TEXT BLOCK:
-- START --
# possible to find male friends like this?



## SilentLyric (Aug 20, 2012)

completely platonic but hold hands when out and about. lots of hugging. I also want to cuddle when watching movies. nothing sexual, though, for a relationship fine, but I'm talking strictly friendships. I think it would make for a better bond and I feel like male friendships are cold in general with not much meaning. most guys probably wouldn't like a friendship like this I imagine. but i can dream. I know sometimes girls hug and even hold hands, not sure if they cuddle though.


----------



## Imbored21 (Jun 18, 2012)

I'd be down.


----------



## Blue Dino (Aug 17, 2013)

I think that's generally considered a taboo between males, especially in American culture. In some European countries, you see that often, but it's getting rarer now I think. 

I would think it's probably easier to find a female to do that with, than a male.


----------



## visualkeirockstar (Aug 5, 2012)

Yes. I seen it happened.


----------



## sajs (Jan 3, 2015)

Look for a ancient greek friend. You will have lots of kissing too, :lol.

I don't think so, but you want it, so it is logical to think that you are not the only one.


----------



## SilentLyric (Aug 20, 2012)

Blue Dino said:


> I think that's generally considered a taboo between males, especially in American culture. In some European countries, you see that often, but it's getting rarer now I think.
> 
> I would think it's probably easier to find a female to do that with, than a male.
-- END --
PROVIDED DATA:
-- START --
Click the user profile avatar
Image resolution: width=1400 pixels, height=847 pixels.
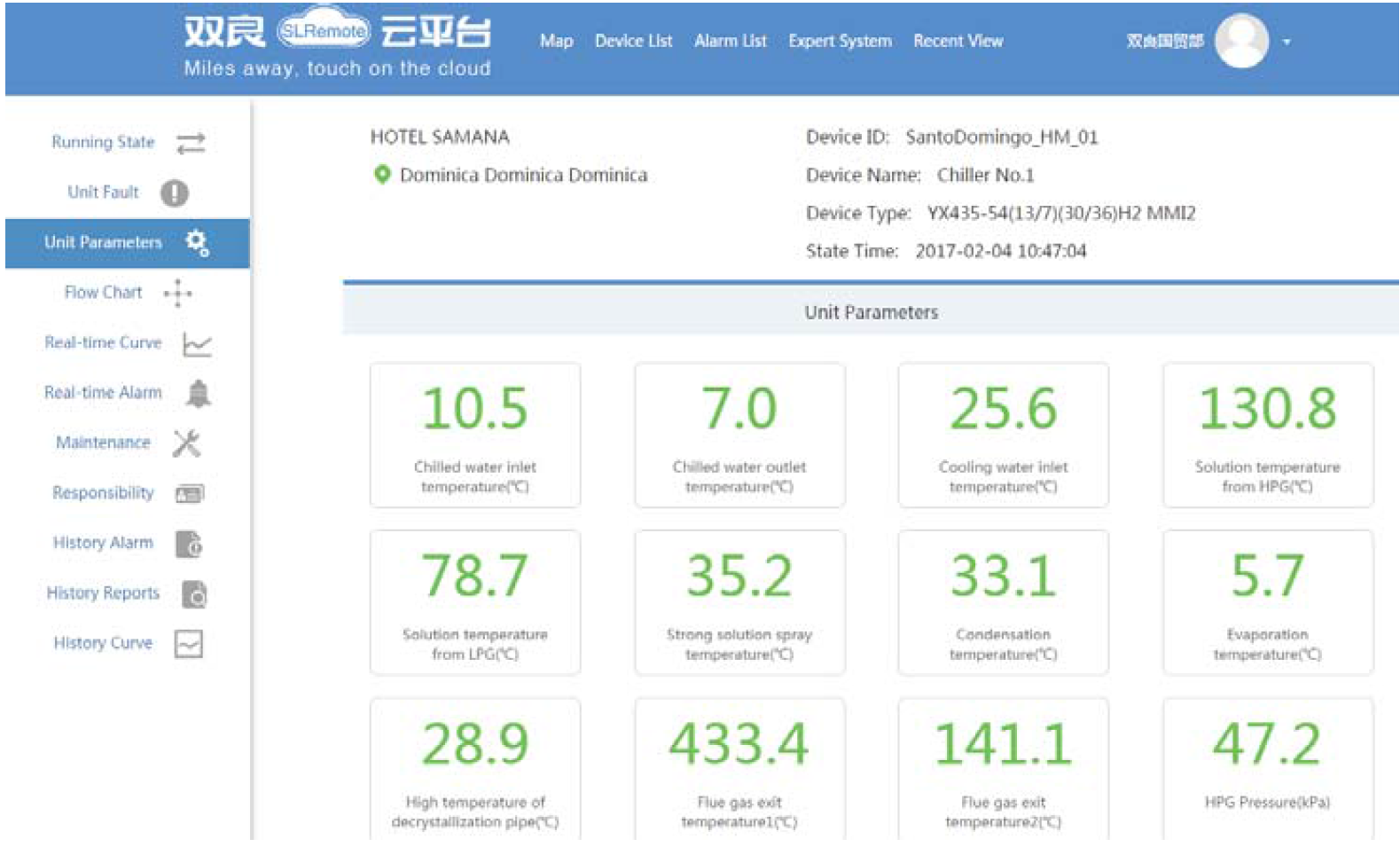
-- END --
OBJECTIVE:
Continue the forum thread about finding male friends for platonic hand-holding and cuddling, picking up after the quoted post from Blue Dino.

OUTPUT:
I don't know, I think it would be difficult with a female because she would reserve that kind of behavior only for romantic interests. I wouldn't mind being physically close with a female with no romantic intent, but I don't know how many women would be ok with that unless it was their significant other or another girl. doing it with a guy, with no ulterior motive...I'm not sure.



sajs said:


> Look for a ancient greek friend. You will have lots of kissing too, :lol.
> 
> I don't think so, but you want it, so it is logical to think that you are not the only one.


I hope so, but it would be difficult to bring it up to people without being judged harshly. Might even lose a friend, worse case scenario.


----------



## Francus (Apr 16, 2015)

SilentLyric said:


> I don't know, I think it would be difficult with a female because she would reserve that kind of behavior only for romantic interests. I wouldn't mind being physically close with a female with no romantic intent, but I don't know how many women would be ok with that unless it was their significant other or another girl. doing it with a guy, with no ulterior motive...I'm not sure.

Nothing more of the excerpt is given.